** START Extract provided **

No more visas will be granted to low-skilled workers, such as those employed in restaurants and shops, a spokeswoman for the Labour and Immigration Ministry said.

She said the government would also insist companies prove they cannot fill posts in Spain before bringing in foreign workers.
Labour Minister Celestino Corbacho told reporters on Wednesday the government would cut the number of work visas “to roughly zero” in 2009. “It doesn't seem reasonable that with 2.5 million unemployed we continue to recruit workers from abroad,” said Corbacho, who also wants to pay unemployed foreigners to return to their home countries.

About 180'000 foreign workers came here to Spain last year.
The measure follows another decision to restrict family reunion visas, which the government had said would cut immigration by 40 percent.
Unemployment has jumped by 500'000 in a year to 2.5 million as a construction boom has evaporated, emptying building sites.
Socialist Prime Minister Jose Luis Rodriguez Zapatero, who announced an amnesty to about 700'000 illegal immigrants soon after he took office in 2004, has done a U-turn on immigration since winning re-election.

** END Extract provided **

## Written request 1
In the article on Spain's work visas, by what percentage did the government say restricting family reunion visas would cut immigration?
## Written request 2
Turn the paragraph of the article on Spain's work visas that begins "Labour Minister Celestino Corbacho told reporters" into a short bulleted list that keeps its main facts.
## Written request 3
Write the next few sentences of the article on Spain's work visas, picking up after its final sentence.
The material that comes after this is separate from the article.

** START Raw data **

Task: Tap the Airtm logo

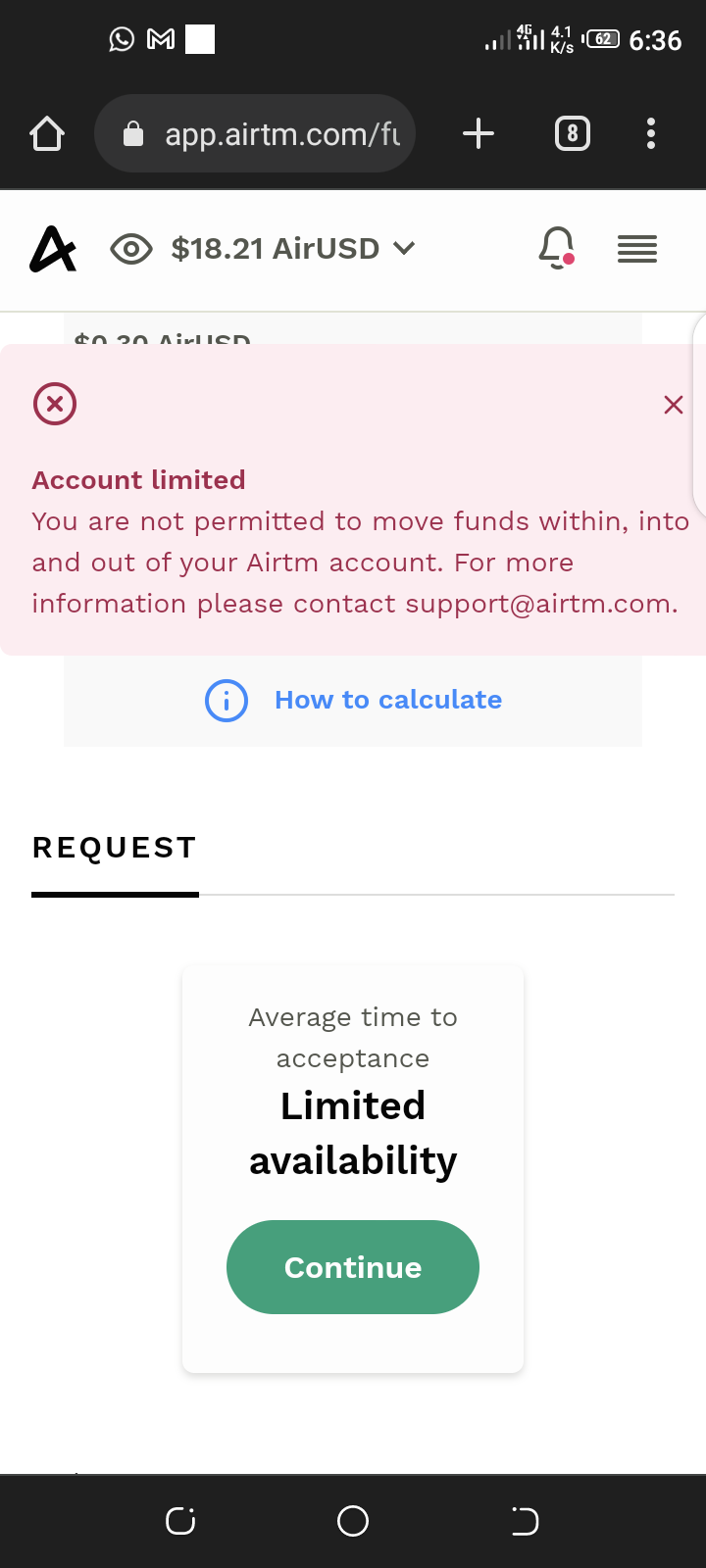Action: [x=53, y=249]
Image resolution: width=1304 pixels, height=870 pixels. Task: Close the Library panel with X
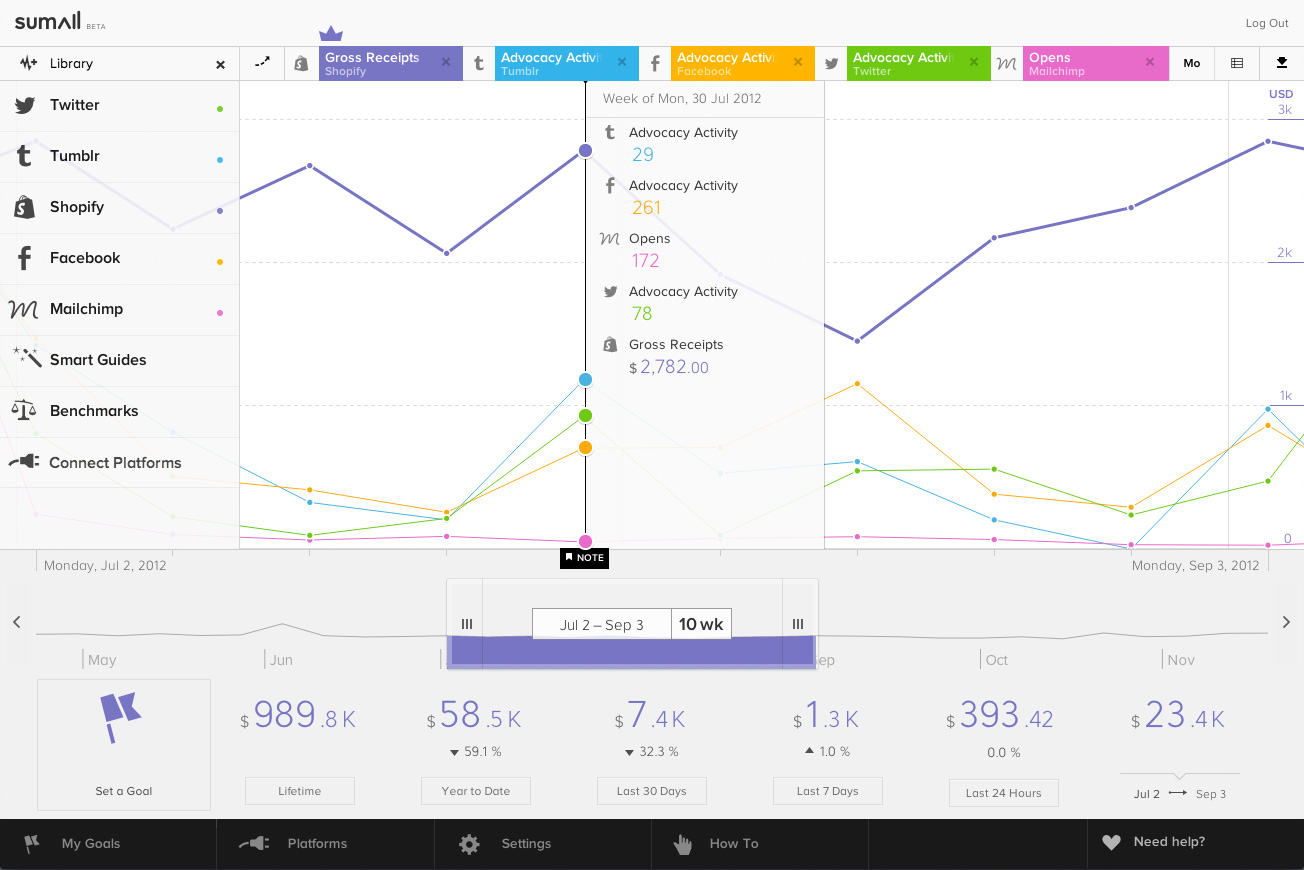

** END Raw data **

## Written answer 1
By 40 percent.

## Written answer 2
- On Wednesday, Labour Minister Celestino Corbacho said the government would cut work visas "to roughly zero" in 2009.
- He said it is unreasonable to keep recruiting workers from abroad while 2.5 million people are unemployed.
- He also wants to pay unemployed foreigners to return to their home countries.

## Written answer 3
In March's vote, the opposition conservatives won working class support by playing on fears about Spain's growing Muslim community.
Spain's immigrant population has risen to 10 percent of the population from nominal levels a decade ago, with mainly low-paid workers arriving from Latin America, Morocco, Asia, Eastern Europe and sub-Saharan Africa.

Migrant workers built many of the millions of houses that sprung up during Spain's construction boom, but unemployment among foreigners is now higher than among natives.

Economists say the relatively low level of skills among Spain's migrant workforce makes it more difficult to find them jobs outside the building and services sectors.